> _Exercise objective_:
Can you quote, word for word, every line from the first line of the records below through the line containing "Viewport: 907px width, 572px height.", and nothing else?

> _Records shown_:
**********
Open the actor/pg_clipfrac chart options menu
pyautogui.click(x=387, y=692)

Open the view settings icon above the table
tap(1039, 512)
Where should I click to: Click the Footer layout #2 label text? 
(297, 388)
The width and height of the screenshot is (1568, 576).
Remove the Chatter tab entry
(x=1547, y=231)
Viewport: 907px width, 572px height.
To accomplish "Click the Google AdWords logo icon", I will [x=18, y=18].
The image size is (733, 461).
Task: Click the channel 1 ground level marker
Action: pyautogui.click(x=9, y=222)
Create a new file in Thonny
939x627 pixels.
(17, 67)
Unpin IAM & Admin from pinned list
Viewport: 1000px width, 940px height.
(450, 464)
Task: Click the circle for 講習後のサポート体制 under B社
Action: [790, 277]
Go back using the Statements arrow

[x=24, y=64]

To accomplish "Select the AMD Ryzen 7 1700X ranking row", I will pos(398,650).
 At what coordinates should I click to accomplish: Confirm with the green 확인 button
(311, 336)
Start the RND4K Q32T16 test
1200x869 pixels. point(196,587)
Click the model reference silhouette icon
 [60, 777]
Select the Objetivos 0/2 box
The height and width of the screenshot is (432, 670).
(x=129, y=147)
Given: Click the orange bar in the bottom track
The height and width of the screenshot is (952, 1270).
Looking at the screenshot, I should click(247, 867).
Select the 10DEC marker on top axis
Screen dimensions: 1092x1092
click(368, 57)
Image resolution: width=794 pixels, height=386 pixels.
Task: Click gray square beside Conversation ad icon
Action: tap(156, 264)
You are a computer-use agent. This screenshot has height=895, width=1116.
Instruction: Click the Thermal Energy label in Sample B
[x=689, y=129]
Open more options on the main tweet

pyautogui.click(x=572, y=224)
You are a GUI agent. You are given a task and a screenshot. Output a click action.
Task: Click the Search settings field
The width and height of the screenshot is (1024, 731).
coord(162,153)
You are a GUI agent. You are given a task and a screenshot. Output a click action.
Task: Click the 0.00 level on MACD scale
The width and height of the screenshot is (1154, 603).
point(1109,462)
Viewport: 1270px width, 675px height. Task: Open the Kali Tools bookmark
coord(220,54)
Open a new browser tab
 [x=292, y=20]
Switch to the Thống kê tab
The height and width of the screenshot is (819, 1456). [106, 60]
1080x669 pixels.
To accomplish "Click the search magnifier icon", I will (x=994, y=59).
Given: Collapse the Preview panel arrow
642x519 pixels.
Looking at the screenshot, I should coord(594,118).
**********
> _Worked solution_:
Open the actor/pg_clipfrac chart options menu
pyautogui.click(x=387, y=692)

Open the view settings icon above the table
tap(1039, 512)
Where should I click to: Click the Footer layout #2 label text? 
(297, 388)
The width and height of the screenshot is (1568, 576).
Remove the Chatter tab entry
(x=1547, y=231)
Viewport: 907px width, 572px height.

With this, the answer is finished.